Porous varieties of shape-memory materials have even greater uses, due to their ability to interact with biological molecules not just on their surfaces, but throughout their bulk. This makes them potentially very useful as medical implants, both as scaffolds for tissue regeneration and as drug-delivery devices.
However, although shape-memory effects are well-documented in metal alloys and ceramics, they are poorly understood and rarely studied in crystalline porous materials.
In a paper published in the journal Science Advances, a team led by Susumu Kitagawa of Kyoto University’s Institute for Integrated Cell-Material Sciences delivers a new set of observations in the field.
The team created a flexible metal-organic material (FMOM) by dissolving a variety of compounds, including zinc nitrate hexahydrate, in a colourless organic liquid called dimethylformamide.
Using a form of X-ray diffraction, the researchers were able to observe the structure of the resultant crystals and detected three distinct phases.

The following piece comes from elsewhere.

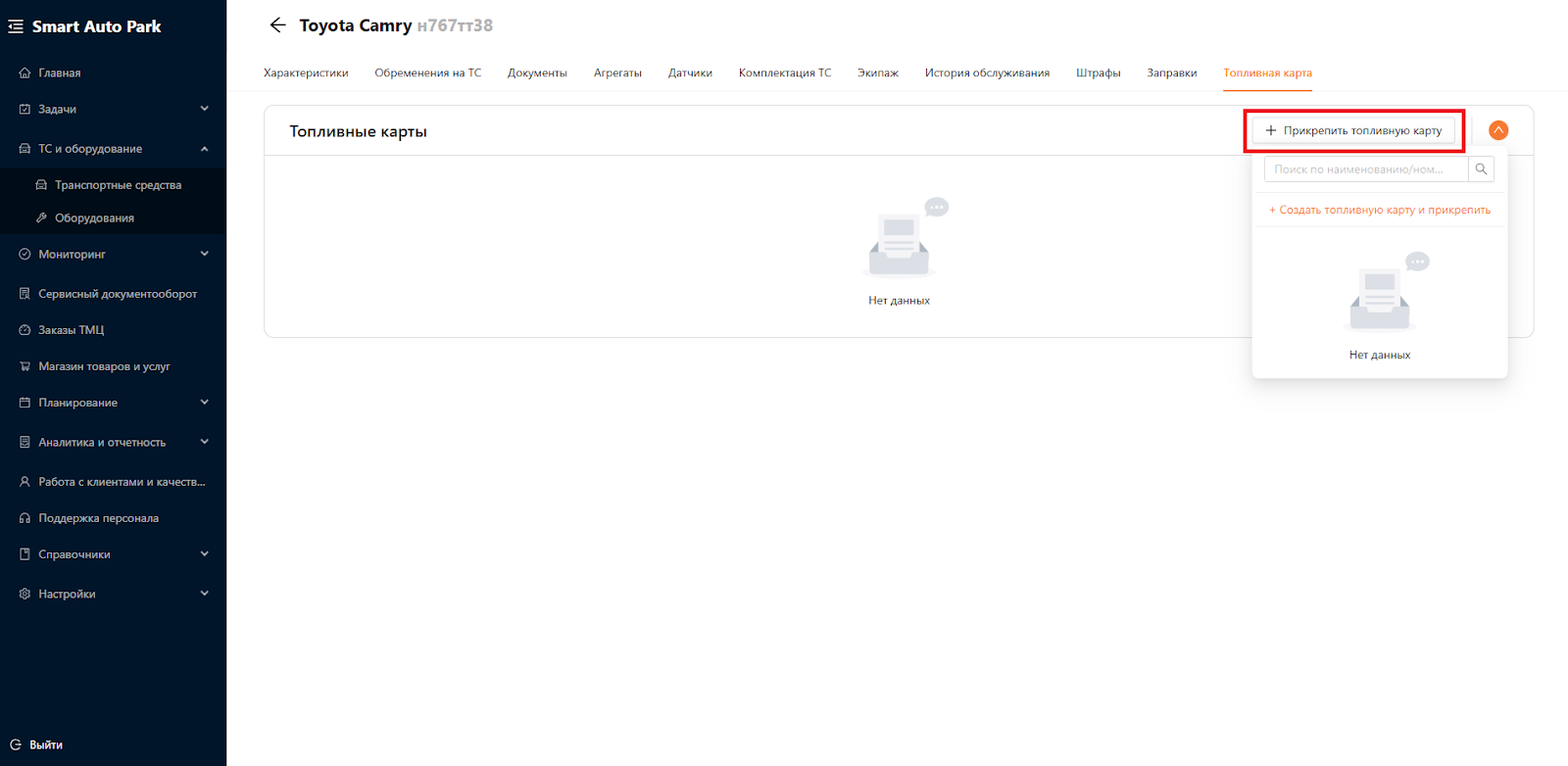Collapse the ТС и оборудование section
Viewport: 1568px width, 766px height.
pos(204,149)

The first, called the alpha phase, exhibited a porosity — the volume available for incorporation of new molecules — almost half that of the total crystal volume. The second phase occurred in response to heating the alpha crystals at 130 degrees Celsius for 12 hours, and produced crystals that were denser, less porous and more distorted.
The researchers then added and removed carbon dioxide numerous times and found that the crystals retained their shape – the ‘shape-memory’ gamma phase.
The addition of nitrogen and carbon monoxide at different temperatures also induced the beta-gamma transition in the crystals.
The team found that it was possible to return to the original alpha phase by soaking the crystals in dimethylformamide for five minutes.
Kitagawa and his colleagues used the results to formulate a series of “crystal engineering principles” to assist the design of future porous shape-shifters.